[Data provided]

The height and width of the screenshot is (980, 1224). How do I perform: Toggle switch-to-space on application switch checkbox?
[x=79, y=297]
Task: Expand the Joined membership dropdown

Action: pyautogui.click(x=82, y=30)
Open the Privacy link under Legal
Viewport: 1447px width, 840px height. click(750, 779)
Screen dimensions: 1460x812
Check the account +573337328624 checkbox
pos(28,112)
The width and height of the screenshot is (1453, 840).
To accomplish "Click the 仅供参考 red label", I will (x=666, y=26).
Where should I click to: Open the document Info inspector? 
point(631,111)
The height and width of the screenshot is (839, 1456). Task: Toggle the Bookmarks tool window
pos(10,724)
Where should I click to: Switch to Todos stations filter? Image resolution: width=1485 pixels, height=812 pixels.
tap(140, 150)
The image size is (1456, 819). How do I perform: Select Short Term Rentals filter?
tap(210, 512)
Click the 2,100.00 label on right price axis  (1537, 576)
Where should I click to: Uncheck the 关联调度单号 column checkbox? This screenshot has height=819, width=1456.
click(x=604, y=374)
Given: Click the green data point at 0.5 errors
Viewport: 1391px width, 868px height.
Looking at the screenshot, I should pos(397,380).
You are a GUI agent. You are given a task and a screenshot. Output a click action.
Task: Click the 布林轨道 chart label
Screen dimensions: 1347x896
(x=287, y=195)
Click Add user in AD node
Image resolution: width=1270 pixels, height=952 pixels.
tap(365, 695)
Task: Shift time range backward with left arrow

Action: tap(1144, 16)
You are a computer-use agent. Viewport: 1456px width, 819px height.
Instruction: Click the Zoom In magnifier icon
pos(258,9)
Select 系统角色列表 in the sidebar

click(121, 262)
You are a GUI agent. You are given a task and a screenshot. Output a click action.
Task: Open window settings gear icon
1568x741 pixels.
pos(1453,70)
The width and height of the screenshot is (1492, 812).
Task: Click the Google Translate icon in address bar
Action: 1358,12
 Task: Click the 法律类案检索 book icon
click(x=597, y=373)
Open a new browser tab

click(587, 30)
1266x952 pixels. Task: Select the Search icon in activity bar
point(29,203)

[/Data provided]

▸ Problem requirements:
The records above are to be given again in full, exactly.

▸ Final answer:
The height and width of the screenshot is (980, 1224). How do I perform: Toggle switch-to-space on application switch checkbox?
[x=79, y=297]
Task: Expand the Joined membership dropdown

Action: pyautogui.click(x=82, y=30)
Open the Privacy link under Legal
Viewport: 1447px width, 840px height. click(750, 779)
Screen dimensions: 1460x812
Check the account +573337328624 checkbox
pos(28,112)
The width and height of the screenshot is (1453, 840).
To accomplish "Click the 仅供参考 red label", I will (x=666, y=26).
Where should I click to: Open the document Info inspector? 
point(631,111)
The height and width of the screenshot is (839, 1456). Task: Toggle the Bookmarks tool window
pos(10,724)
Where should I click to: Switch to Todos stations filter? Image resolution: width=1485 pixels, height=812 pixels.
tap(140, 150)
The image size is (1456, 819). How do I perform: Select Short Term Rentals filter?
tap(210, 512)
Click the 2,100.00 label on right price axis  (1537, 576)
Where should I click to: Uncheck the 关联调度单号 column checkbox? This screenshot has height=819, width=1456.
click(x=604, y=374)
Given: Click the green data point at 0.5 errors
Viewport: 1391px width, 868px height.
Looking at the screenshot, I should pos(397,380).
You are a GUI agent. You are given a task and a screenshot. Output a click action.
Task: Click the 布林轨道 chart label
Screen dimensions: 1347x896
(x=287, y=195)
Click Add user in AD node
Image resolution: width=1270 pixels, height=952 pixels.
tap(365, 695)
Task: Shift time range backward with left arrow

Action: tap(1144, 16)
You are a computer-use agent. Viewport: 1456px width, 819px height.
Instruction: Click the Zoom In magnifier icon
pos(258,9)
Select 系统角色列表 in the sidebar

click(121, 262)
You are a GUI agent. You are given a task and a screenshot. Output a click action.
Task: Open window settings gear icon
1568x741 pixels.
pos(1453,70)
The width and height of the screenshot is (1492, 812).
Task: Click the Google Translate icon in address bar
Action: 1358,12
 Task: Click the 法律类案检索 book icon
click(x=597, y=373)
Open a new browser tab

click(587, 30)
1266x952 pixels. Task: Select the Search icon in activity bar
point(29,203)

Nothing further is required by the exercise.